[GIVEN REQUEST]: Convert the lines from the one containing "Viewport: 1341px width, 474px height." through the one containing "the Термодатчик 2", inclusive, into a numbered list, skipping blank lines and omitting the pictures.

[MATERIAL PROVIDED]:

----

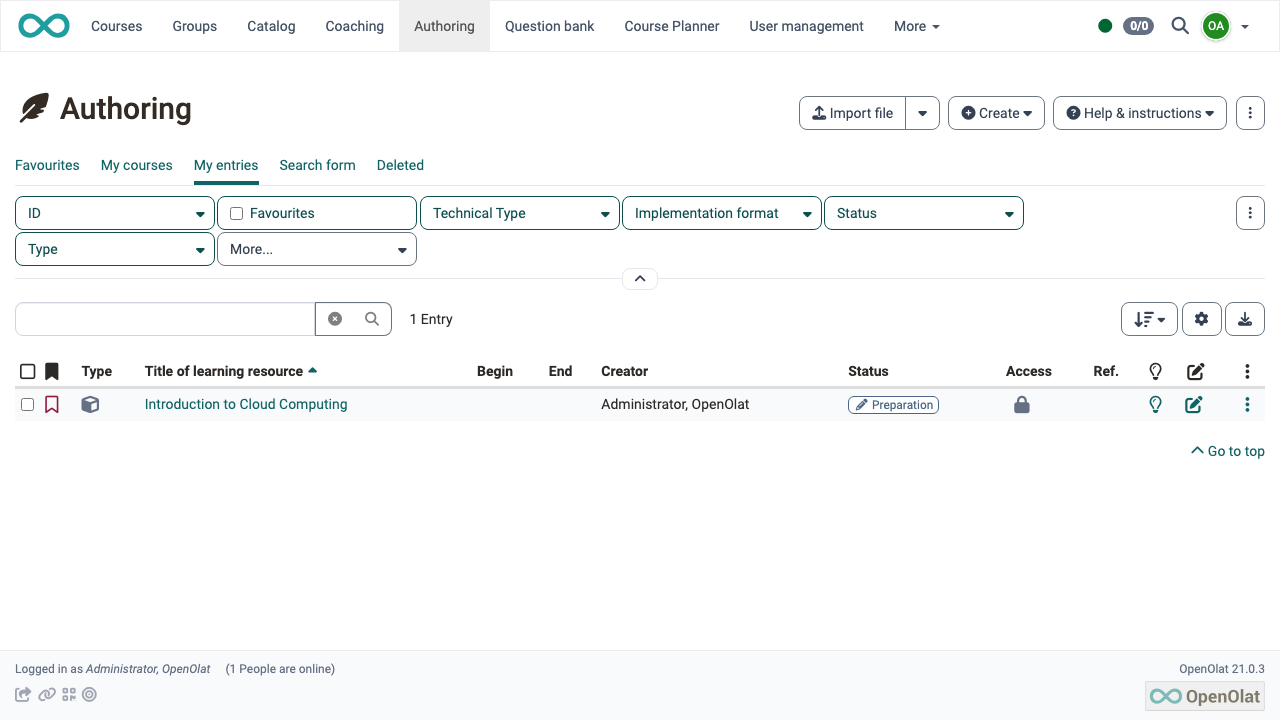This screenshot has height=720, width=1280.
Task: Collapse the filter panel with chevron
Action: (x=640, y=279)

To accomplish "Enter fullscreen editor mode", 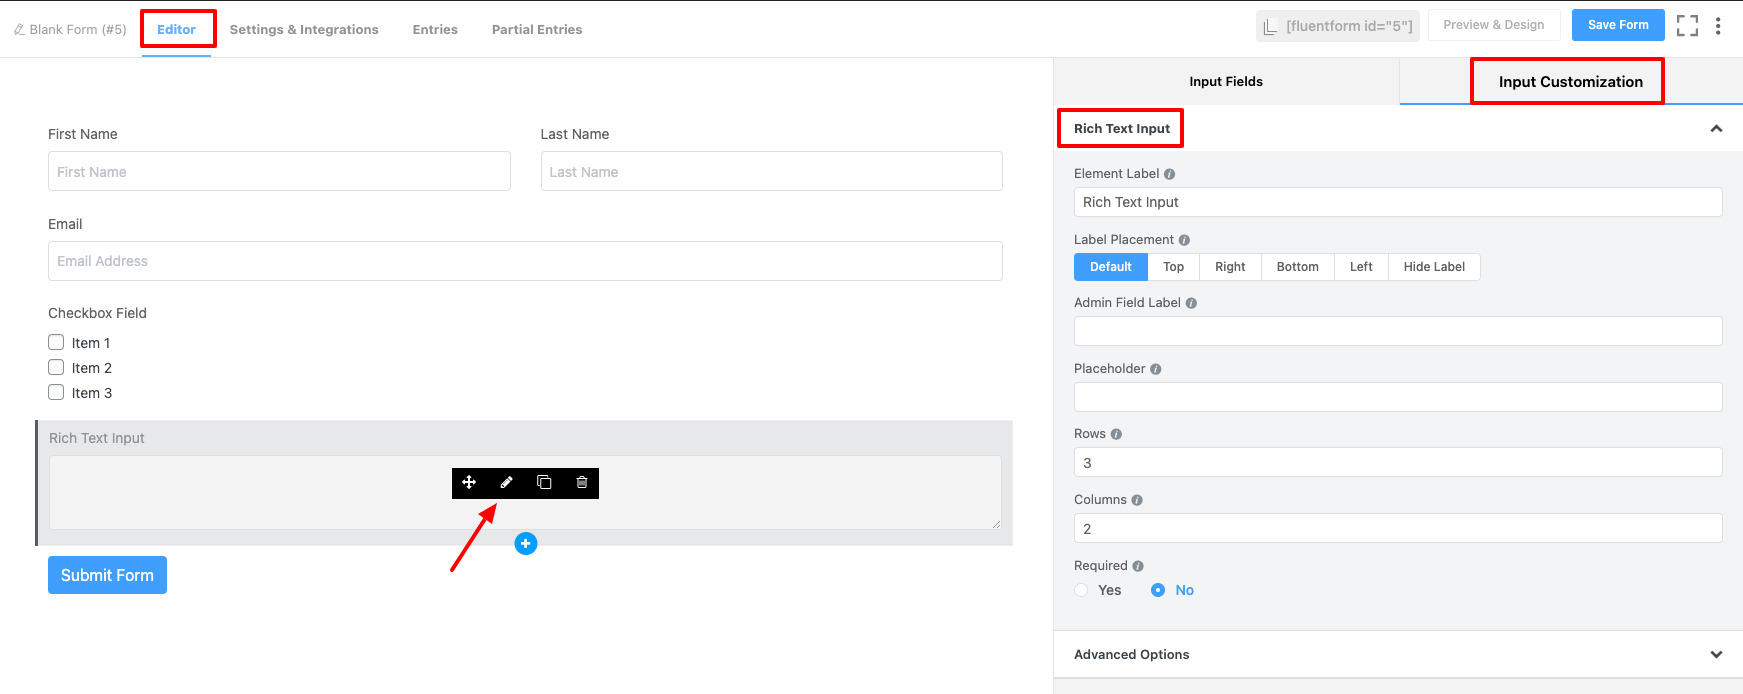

----

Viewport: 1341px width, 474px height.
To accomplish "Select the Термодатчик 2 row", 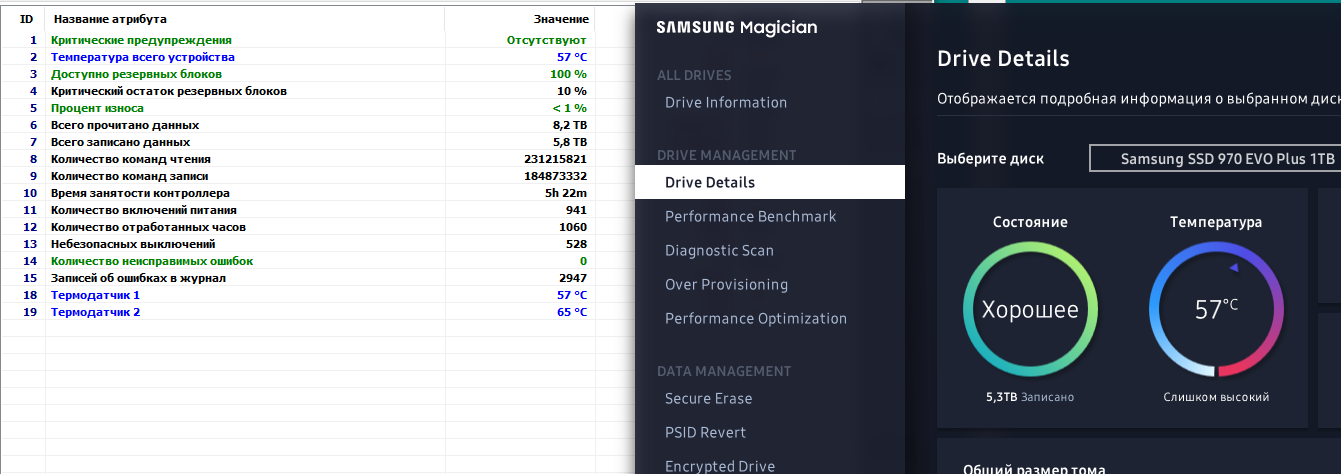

----

[SOLUTION TO THE PROBLEM]:
1. Viewport: 1341px width, 474px height.
2. To accomplish "Select the Термодатчик 2 row", 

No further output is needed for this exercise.